» **Problem details**: Copy the records word for word, from the line containing "Given: Open the File menu" through the end of the records, including both of those lines.

» **Input records**:
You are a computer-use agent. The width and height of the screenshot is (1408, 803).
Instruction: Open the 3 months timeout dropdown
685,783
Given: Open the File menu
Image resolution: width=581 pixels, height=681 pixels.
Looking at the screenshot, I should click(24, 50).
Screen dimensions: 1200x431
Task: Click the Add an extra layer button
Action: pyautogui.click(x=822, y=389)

» **Reply**:
Given: Open the File menu
Image resolution: width=581 pixels, height=681 pixels.
Looking at the screenshot, I should click(24, 50).
Screen dimensions: 1200x431
Task: Click the Add an extra layer button
Action: pyautogui.click(x=822, y=389)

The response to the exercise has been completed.